▶ **Exercise A**
Retype the passage from the article on the album Blue, starting with "Blue is an album" and going on through "just play them.".
▶ **Exercise B**
According to the article on the album Blue, who made up the rhythm section of Rypdal's Chasers Trio?

▶ **Source text**
Studio album by Terje Rypdal & the Chasers
- Released: 1987
- Recorded: November 1986
- Studios: Rainbow Studio Oslo, Norway
- Genres: Jazz fusion, space rock, ambient
- Length: 35:28
- Label: ECM 1346
- Producer: Manfred Eicher

Terje Rypdal chronology
| Chaser (1985) | Blue (1987) | The Singles Collection (1989) |

= Blue (Terje Rypdal album) =

Blue is an album by Terje Rypdal and the Chasers, recorded in 1986 and released on the ECM label. Rypdal's Chasers Trio features rhythm section Bjørn Kjellemyr and Audun Kleive.

==Reception==
The AllMusic review by Thom Jurek awarded the album 4½ stars, stating:One of the primary attributes of Blue is its sequencing; the entire recording seems to unfold endlessly and seamlessly. Nothing is rushed, and all parts and players contribute economically. The band establishes a textural point of view to improvise from in every selection, and doesn't seem to be hindered by the guitar-bass-drums limitation. Each track appears to reveal itself as a sound world, full of possibility and limitless space, giving the band a chance to offer itself to these compositions rather than just play them.

▶ **Provided records**

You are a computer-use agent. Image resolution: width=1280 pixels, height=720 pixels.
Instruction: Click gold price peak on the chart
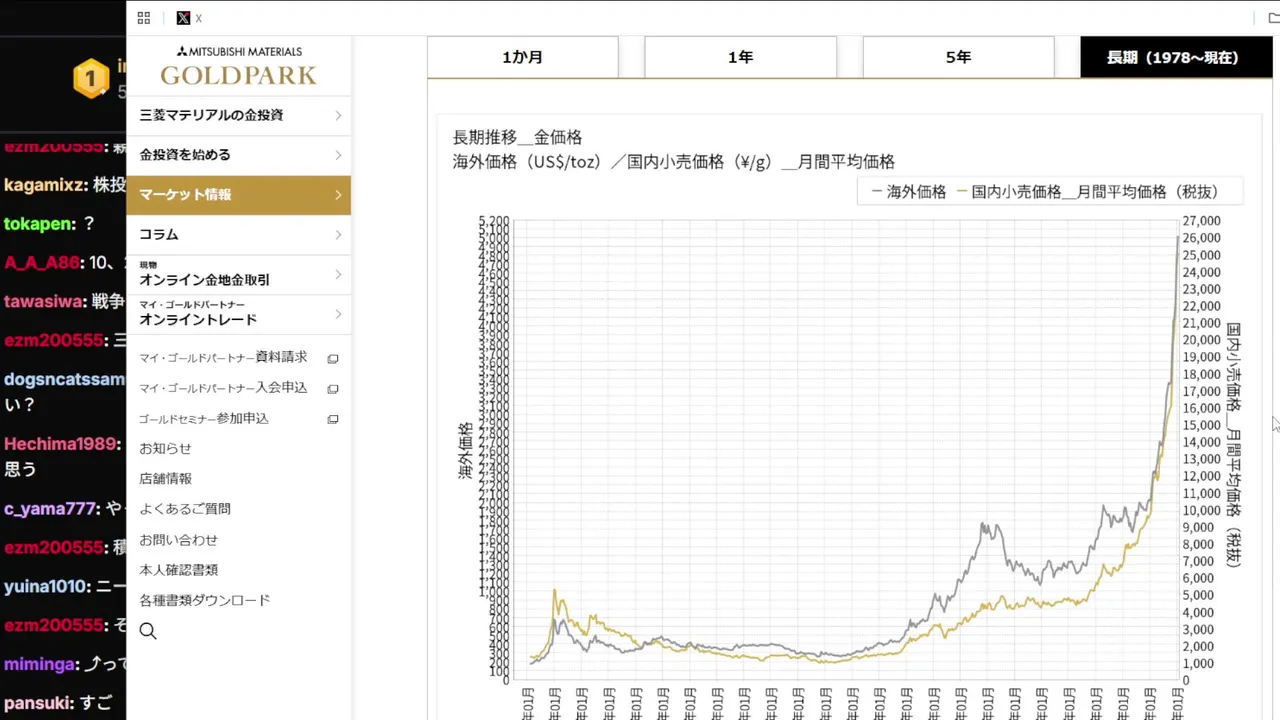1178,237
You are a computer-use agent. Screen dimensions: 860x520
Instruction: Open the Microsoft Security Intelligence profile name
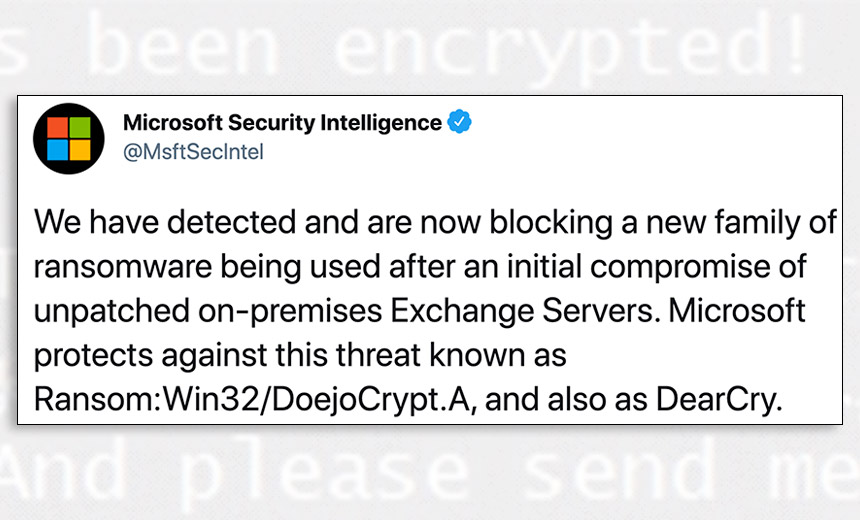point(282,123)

--

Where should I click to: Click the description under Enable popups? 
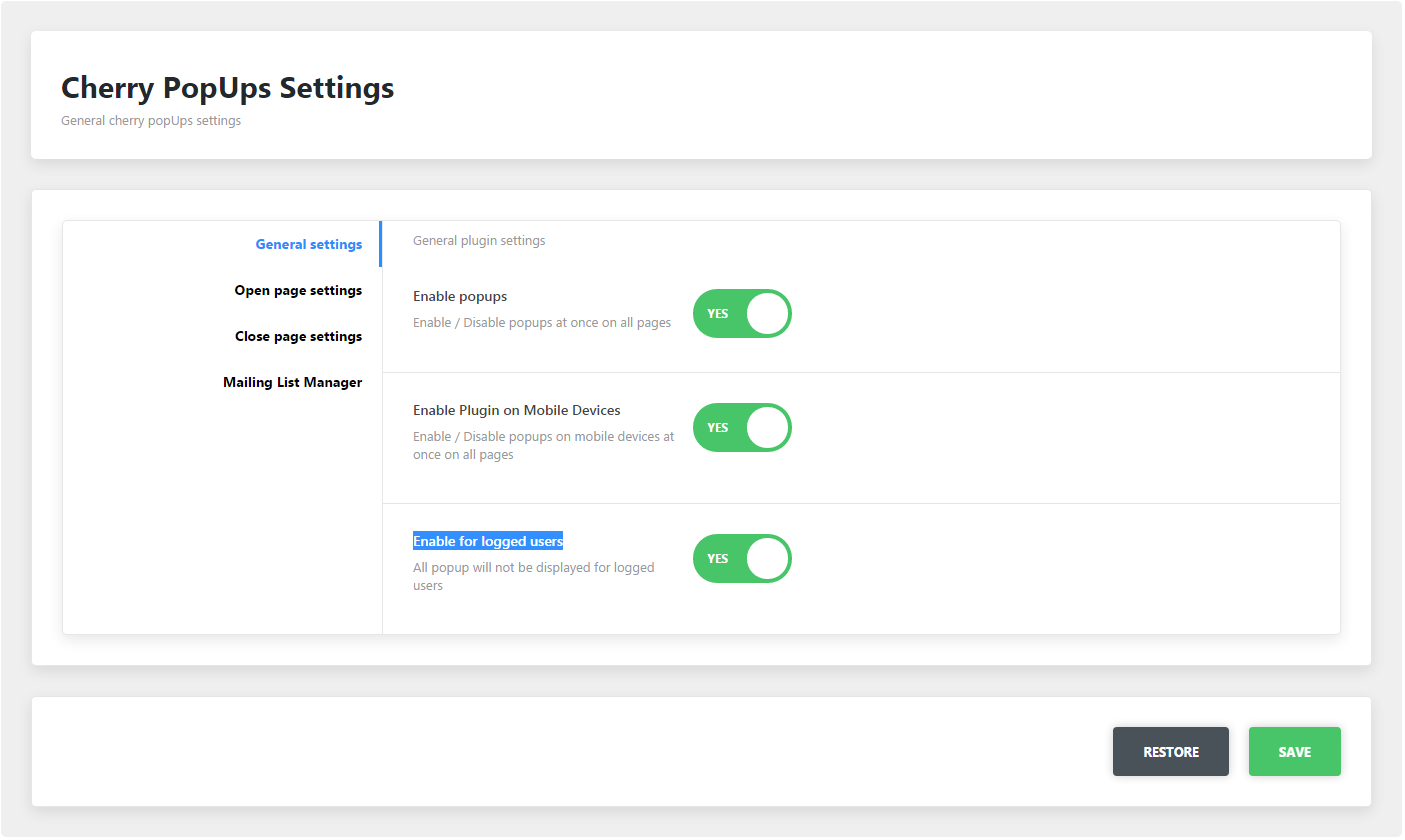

▶ **Full response A**
Blue is an album by Terje Rypdal and the Chasers, recorded in 1986 and released on the ECM label. Rypdal's Chasers Trio features rhythm section Bjørn Kjellemyr and Audun Kleive.

==Reception==
The AllMusic review by Thom Jurek awarded the album 4½ stars, stating:One of the primary attributes of Blue is its sequencing; the entire recording seems to unfold endlessly and seamlessly. Nothing is rushed, and all parts and players contribute economically. The band establishes a textural point of view to improvise from in every selection, and doesn't seem to be hindered by the guitar-bass-drums limitation. Each track appears to reveal itself as a sound world, full of possibility and limitless space, giving the band a chance to offer itself to these compositions rather than just play them.

▶ **Full response B**
Bjørn Kjellemyr and Audun Kleive.